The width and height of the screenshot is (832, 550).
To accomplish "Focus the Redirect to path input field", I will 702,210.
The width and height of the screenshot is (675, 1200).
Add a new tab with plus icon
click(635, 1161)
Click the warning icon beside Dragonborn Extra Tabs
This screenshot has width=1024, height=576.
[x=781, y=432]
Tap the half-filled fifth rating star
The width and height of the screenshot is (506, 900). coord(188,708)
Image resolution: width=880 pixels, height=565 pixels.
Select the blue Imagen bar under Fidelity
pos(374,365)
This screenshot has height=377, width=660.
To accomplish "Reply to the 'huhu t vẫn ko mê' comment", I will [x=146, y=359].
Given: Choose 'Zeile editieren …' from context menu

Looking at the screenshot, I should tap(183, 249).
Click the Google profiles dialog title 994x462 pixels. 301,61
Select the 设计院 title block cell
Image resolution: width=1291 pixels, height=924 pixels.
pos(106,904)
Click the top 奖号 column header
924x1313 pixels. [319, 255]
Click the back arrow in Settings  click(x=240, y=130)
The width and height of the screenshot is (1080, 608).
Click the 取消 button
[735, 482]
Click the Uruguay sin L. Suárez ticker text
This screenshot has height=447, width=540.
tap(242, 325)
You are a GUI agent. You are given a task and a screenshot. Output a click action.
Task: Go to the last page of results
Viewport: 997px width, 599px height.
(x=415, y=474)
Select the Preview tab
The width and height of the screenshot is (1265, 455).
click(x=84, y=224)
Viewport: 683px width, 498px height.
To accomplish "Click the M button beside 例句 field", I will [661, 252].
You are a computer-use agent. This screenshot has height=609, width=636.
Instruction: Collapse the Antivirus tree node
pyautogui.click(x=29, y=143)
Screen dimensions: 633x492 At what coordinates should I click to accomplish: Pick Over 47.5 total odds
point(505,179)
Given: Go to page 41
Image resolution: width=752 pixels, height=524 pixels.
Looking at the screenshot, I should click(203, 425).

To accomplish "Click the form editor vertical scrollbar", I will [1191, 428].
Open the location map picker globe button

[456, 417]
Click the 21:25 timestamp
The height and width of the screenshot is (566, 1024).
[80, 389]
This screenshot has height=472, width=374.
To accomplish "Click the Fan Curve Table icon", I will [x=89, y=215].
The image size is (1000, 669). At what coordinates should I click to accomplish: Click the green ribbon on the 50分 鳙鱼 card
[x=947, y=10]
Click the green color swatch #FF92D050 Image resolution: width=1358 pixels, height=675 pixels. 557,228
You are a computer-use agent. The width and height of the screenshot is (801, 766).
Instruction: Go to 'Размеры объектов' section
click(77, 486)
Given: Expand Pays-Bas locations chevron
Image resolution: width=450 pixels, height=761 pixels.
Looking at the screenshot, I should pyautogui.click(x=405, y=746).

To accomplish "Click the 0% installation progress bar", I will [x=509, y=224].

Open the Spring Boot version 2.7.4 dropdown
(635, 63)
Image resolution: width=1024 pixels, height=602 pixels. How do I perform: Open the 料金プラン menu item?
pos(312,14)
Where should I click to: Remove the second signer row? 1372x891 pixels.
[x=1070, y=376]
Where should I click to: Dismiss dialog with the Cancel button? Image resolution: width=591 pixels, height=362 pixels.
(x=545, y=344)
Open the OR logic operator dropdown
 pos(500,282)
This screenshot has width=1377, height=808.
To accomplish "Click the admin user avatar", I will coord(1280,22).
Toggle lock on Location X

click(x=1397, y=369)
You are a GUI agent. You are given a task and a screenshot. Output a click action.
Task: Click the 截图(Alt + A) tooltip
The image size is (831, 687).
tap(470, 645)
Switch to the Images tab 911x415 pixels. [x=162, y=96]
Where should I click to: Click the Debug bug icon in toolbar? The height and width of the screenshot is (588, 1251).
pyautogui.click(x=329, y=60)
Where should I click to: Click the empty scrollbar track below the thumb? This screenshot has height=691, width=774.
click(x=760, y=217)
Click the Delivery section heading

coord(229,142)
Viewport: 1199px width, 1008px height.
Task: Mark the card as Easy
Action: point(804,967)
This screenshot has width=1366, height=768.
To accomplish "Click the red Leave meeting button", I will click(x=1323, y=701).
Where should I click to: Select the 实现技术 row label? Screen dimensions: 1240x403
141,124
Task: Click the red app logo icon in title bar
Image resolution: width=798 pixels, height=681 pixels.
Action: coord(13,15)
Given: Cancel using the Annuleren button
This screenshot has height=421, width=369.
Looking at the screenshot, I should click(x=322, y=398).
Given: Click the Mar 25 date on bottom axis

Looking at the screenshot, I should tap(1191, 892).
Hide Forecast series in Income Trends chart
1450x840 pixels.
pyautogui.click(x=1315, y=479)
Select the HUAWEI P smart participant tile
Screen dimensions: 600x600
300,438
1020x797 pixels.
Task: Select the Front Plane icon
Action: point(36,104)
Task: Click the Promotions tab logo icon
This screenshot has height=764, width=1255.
= = = = =
• Exercise directions: Exactly reproduce all of the entries.

• Problem solution:
The width and height of the screenshot is (832, 550).
To accomplish "Focus the Redirect to path input field", I will 702,210.
The width and height of the screenshot is (675, 1200).
Add a new tab with plus icon
click(635, 1161)
Click the warning icon beside Dragonborn Extra Tabs
This screenshot has width=1024, height=576.
[x=781, y=432]
Tap the half-filled fifth rating star
The width and height of the screenshot is (506, 900). coord(188,708)
Image resolution: width=880 pixels, height=565 pixels.
Select the blue Imagen bar under Fidelity
pos(374,365)
This screenshot has height=377, width=660.
To accomplish "Reply to the 'huhu t vẫn ko mê' comment", I will [x=146, y=359].
Given: Choose 'Zeile editieren …' from context menu

Looking at the screenshot, I should tap(183, 249).
Click the Google profiles dialog title 994x462 pixels. 301,61
Select the 设计院 title block cell
Image resolution: width=1291 pixels, height=924 pixels.
pos(106,904)
Click the top 奖号 column header
924x1313 pixels. [319, 255]
Click the back arrow in Settings  click(x=240, y=130)
The width and height of the screenshot is (1080, 608).
Click the 取消 button
[735, 482]
Click the Uruguay sin L. Suárez ticker text
This screenshot has height=447, width=540.
tap(242, 325)
You are a GUI agent. You are given a task and a screenshot. Output a click action.
Task: Go to the last page of results
Viewport: 997px width, 599px height.
(x=415, y=474)
Select the Preview tab
The width and height of the screenshot is (1265, 455).
click(x=84, y=224)
Viewport: 683px width, 498px height.
To accomplish "Click the M button beside 例句 field", I will [661, 252].
You are a computer-use agent. This screenshot has height=609, width=636.
Instruction: Collapse the Antivirus tree node
pyautogui.click(x=29, y=143)
Screen dimensions: 633x492 At what coordinates should I click to accomplish: Pick Over 47.5 total odds
point(505,179)
Given: Go to page 41
Image resolution: width=752 pixels, height=524 pixels.
Looking at the screenshot, I should click(203, 425).

To accomplish "Click the form editor vertical scrollbar", I will [1191, 428].
Open the location map picker globe button

[456, 417]
Click the 21:25 timestamp
The height and width of the screenshot is (566, 1024).
[80, 389]
This screenshot has height=472, width=374.
To accomplish "Click the Fan Curve Table icon", I will [x=89, y=215].
The image size is (1000, 669). At what coordinates should I click to accomplish: Click the green ribbon on the 50分 鳙鱼 card
[x=947, y=10]
Click the green color swatch #FF92D050 Image resolution: width=1358 pixels, height=675 pixels. 557,228
You are a computer-use agent. The width and height of the screenshot is (801, 766).
Instruction: Go to 'Размеры объектов' section
click(77, 486)
Given: Expand Pays-Bas locations chevron
Image resolution: width=450 pixels, height=761 pixels.
Looking at the screenshot, I should pyautogui.click(x=405, y=746).

To accomplish "Click the 0% installation progress bar", I will [x=509, y=224].

Open the Spring Boot version 2.7.4 dropdown
(635, 63)
Image resolution: width=1024 pixels, height=602 pixels. How do I perform: Open the 料金プラン menu item?
pos(312,14)
Where should I click to: Remove the second signer row? 1372x891 pixels.
[x=1070, y=376]
Where should I click to: Dismiss dialog with the Cancel button? Image resolution: width=591 pixels, height=362 pixels.
(x=545, y=344)
Open the OR logic operator dropdown
 pos(500,282)
This screenshot has width=1377, height=808.
To accomplish "Click the admin user avatar", I will coord(1280,22).
Toggle lock on Location X

click(x=1397, y=369)
You are a GUI agent. You are given a task and a screenshot. Output a click action.
Task: Click the 截图(Alt + A) tooltip
The image size is (831, 687).
tap(470, 645)
Switch to the Images tab 911x415 pixels. [x=162, y=96]
Where should I click to: Click the Debug bug icon in toolbar? The height and width of the screenshot is (588, 1251).
pyautogui.click(x=329, y=60)
Where should I click to: Click the empty scrollbar track below the thumb? This screenshot has height=691, width=774.
click(x=760, y=217)
Click the Delivery section heading

coord(229,142)
Viewport: 1199px width, 1008px height.
Task: Mark the card as Easy
Action: point(804,967)
This screenshot has width=1366, height=768.
To accomplish "Click the red Leave meeting button", I will click(x=1323, y=701).
Where should I click to: Select the 实现技术 row label? Screen dimensions: 1240x403
141,124
Task: Click the red app logo icon in title bar
Image resolution: width=798 pixels, height=681 pixels.
Action: coord(13,15)
Given: Cancel using the Annuleren button
This screenshot has height=421, width=369.
Looking at the screenshot, I should click(x=322, y=398).
Given: Click the Mar 25 date on bottom axis

Looking at the screenshot, I should tap(1191, 892).
Hide Forecast series in Income Trends chart
1450x840 pixels.
pyautogui.click(x=1315, y=479)
Select the HUAWEI P smart participant tile
Screen dimensions: 600x600
300,438
1020x797 pixels.
Task: Select the Front Plane icon
Action: point(36,104)
Task: Click the Promotions tab logo icon
This screenshot has height=764, width=1255.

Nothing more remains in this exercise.